I also like the tongue and dado in plywood. It is one of the first joints I learned to do. However, I suggest one variation or modification. Because of the plywood laminations, the outboard "shoulder" left after making the dado tends to be weak and, in my experience, is easily broken off either during cutting and/or working to get it glued up. Actually, this is also true even when cutting the joint in solid wood. My suggestion is to make the dado narrower rather than 1/2 the thickness of the work pieces.


----------



## PresidentsDad

Hey all, 
I know this is an old thread, but it seemed most relevant to my question. I've never built drawers before and would like to try the quarter, quarter, quarter (QQQ) method, which is essentially a locked rabbet joint.

My 1/2" BB plywood is really about 15/32", so setting up for 1/4" rabbets and grooves would not work as the front rabbet would be more than 1/2 the thickness, making the tongue too small).

There are 15/64" router bits, which would essentially be the "undersized" QQQ method.

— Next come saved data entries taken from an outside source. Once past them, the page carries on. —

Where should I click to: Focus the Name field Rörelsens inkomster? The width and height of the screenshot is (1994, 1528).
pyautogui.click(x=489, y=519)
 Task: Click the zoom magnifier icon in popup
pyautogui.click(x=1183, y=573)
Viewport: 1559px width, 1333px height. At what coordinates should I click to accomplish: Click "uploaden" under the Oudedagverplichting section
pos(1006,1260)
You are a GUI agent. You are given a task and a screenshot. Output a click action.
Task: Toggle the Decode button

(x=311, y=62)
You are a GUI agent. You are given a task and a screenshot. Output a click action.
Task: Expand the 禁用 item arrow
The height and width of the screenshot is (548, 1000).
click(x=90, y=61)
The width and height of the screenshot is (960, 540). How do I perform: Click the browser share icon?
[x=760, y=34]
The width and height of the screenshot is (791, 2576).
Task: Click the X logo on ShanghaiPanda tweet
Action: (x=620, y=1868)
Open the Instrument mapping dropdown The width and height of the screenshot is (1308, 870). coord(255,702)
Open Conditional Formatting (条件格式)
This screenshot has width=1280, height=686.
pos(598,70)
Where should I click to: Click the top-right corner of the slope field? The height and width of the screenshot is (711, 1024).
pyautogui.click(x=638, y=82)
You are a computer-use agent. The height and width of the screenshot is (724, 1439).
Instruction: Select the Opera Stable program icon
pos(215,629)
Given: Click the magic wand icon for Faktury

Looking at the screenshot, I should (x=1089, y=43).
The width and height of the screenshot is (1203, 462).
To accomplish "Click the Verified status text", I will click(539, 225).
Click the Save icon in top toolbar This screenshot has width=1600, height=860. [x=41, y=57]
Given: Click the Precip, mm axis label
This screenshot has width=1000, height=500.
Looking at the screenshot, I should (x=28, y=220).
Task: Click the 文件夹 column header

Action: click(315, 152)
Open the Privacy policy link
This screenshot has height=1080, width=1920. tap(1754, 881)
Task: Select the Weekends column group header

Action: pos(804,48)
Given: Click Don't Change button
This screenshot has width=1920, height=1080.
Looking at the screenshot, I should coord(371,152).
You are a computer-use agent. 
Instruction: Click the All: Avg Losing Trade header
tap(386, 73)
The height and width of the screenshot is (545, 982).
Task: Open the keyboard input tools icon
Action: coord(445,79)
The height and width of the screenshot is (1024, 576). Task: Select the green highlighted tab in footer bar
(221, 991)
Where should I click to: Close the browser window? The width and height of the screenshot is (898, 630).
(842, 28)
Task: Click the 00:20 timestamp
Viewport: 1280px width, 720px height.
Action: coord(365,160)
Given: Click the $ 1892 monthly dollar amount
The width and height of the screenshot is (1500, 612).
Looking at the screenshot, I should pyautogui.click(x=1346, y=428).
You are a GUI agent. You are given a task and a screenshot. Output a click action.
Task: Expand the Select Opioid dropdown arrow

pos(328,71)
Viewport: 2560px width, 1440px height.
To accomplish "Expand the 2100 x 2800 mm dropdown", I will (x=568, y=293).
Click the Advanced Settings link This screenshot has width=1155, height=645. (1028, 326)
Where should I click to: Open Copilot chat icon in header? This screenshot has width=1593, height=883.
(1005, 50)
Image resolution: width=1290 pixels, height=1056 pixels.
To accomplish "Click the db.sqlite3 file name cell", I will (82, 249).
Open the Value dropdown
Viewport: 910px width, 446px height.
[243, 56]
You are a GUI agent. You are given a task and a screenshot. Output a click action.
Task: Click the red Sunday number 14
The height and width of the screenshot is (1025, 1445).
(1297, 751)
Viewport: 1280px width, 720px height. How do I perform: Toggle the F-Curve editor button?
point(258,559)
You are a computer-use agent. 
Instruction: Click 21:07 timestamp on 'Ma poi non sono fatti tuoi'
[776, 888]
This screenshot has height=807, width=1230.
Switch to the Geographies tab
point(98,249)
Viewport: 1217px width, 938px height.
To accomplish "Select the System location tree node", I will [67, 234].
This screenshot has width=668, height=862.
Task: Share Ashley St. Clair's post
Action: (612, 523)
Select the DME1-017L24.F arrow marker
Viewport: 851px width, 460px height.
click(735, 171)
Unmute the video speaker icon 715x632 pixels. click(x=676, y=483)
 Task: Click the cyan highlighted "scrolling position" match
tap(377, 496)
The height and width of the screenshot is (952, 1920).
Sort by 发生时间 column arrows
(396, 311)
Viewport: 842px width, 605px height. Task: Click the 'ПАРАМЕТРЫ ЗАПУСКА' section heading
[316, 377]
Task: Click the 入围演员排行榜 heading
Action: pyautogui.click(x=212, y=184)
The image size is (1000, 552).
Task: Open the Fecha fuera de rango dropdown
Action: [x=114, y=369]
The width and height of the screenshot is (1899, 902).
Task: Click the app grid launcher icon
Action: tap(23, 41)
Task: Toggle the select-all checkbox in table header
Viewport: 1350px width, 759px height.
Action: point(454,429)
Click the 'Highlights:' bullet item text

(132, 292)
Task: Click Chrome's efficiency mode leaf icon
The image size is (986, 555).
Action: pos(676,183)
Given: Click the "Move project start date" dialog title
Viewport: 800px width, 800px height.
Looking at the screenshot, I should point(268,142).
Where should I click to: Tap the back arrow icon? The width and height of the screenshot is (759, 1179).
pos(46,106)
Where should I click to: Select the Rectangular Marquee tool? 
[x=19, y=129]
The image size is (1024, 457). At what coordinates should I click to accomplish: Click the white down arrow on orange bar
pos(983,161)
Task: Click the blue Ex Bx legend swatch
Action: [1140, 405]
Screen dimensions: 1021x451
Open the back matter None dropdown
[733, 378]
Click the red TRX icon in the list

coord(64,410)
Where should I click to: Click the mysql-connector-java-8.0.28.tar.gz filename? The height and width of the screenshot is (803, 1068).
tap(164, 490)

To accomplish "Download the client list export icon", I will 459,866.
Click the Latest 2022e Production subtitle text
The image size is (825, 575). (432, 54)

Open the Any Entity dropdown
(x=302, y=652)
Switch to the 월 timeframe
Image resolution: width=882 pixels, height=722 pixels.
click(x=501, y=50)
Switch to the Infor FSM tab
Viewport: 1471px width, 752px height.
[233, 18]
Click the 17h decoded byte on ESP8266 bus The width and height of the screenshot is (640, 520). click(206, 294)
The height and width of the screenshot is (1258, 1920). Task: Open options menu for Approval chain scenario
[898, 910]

That would make a rabbet for the drawer front that has a 15/64" tongue to go into the 15/64" groove on the side panel. Each would be approximately 1/2 the thickness of the plywood, which is what the QQQ system does using 1/4" grooves on 1/2" (actual) plywood.

My question is this. Would it be worth my time to use a 15/64" "undersized" plywood bit to do this instead of a 1/4" bit or a dado stack??

For those that aren't familiar with the QQQ method, here is a link.


----------



## Redoak49

Thanks for the link and a reasonable way to make strong drawers.


----------



## therealSteveN

Not even going to try to figure who came up with the quarter, quarter, quarter type system, but the posthumous poster from the article shows it in 2014 IIRC.

I was doing these in 1969, it had been around a long time back then. It is the best down and dirty way to get a drawer box done with extremely good holding power, provided you think about which way you orient the cuts, Just remember you PULL the drawer out, and even lessened with drawer slides, you can still pull a drawer face off if your joint has no holding power. That is always why DTs were the choice for a dressed drawer.

This guy shows it on video, and he mentions the deceased in his notes.


----------



## JackDuren

My better plywood drawers use Baltic Birch ply with blind dovetails on the front and a dado in the back about 1/2 from the back. Dado the drawer bottom. Solid shoot well there the same with a ply bottom…
I'll see if I can find a picture later…


----------



## PresidentsDad

I know there are many methods to making drawers. For this, it's just for shop furniture, but I want to do something more than butt joints. My main question though, was since the 1/4" rabbet and groove won't work for less than 1/2" plywood, would the smaller 15/64" bit (which would be exactly half of the undersized 1/2" plywood) work for that application. I know I'd had to do a different groove in the bottom of the drawer for the actual 1/4" plywood.


----------



## LeeRoyMan

Use whatever bit you have and match the tongue to it. Portions don't have to be exactly even.


----------



## PresidentsDad

> Use whatever bit you have and match the tongue to it. Portions don t have to be exactly even.
> 
> - LeeRoyMan


I was just trying to make it a one setup and run all the parts through kind of thing.


----------



## therealSteveN

The 1/4, 1/4, 1/4 thing makes it easier to see, all cuts are 1/2 of the thickness.

They need not be 1/2" stock, or for that matter even same sized stock.

All of these are done with 2 different cuts, even if they are same sized for ease of figuring depths. First cut is into the fronts and backs, then you need to match that cut to fit into the sides, so your corners are dead square, and the parts fit snugly, not too snug. But not sloppy.

Disregard any statement that they HAVE to be exactly half, or the parts HAVE to be the same thickness.

*I should point out the pic below, the FRONT is on the RIGHT side. This is what I was saying earlier about pulling the front off a drawer if they are not held mechanically.










Note some people cut the drawer bottom after the joints, but before assemble. I cut mine in before I cut the joints. Doing them, you will find what works best for you.


----------



## mamell

Resurrection of a long old thread, but I like tongue and dados.. Just be a bit careful on the front part if you're using faceplates or you may find yourself trying to fill in the gap between the drawer and face plate at the last minute which is..uhmmm. Not as fun as seen on TV..


----------



## mamell

I only know that because a drawer fairy told me..


----------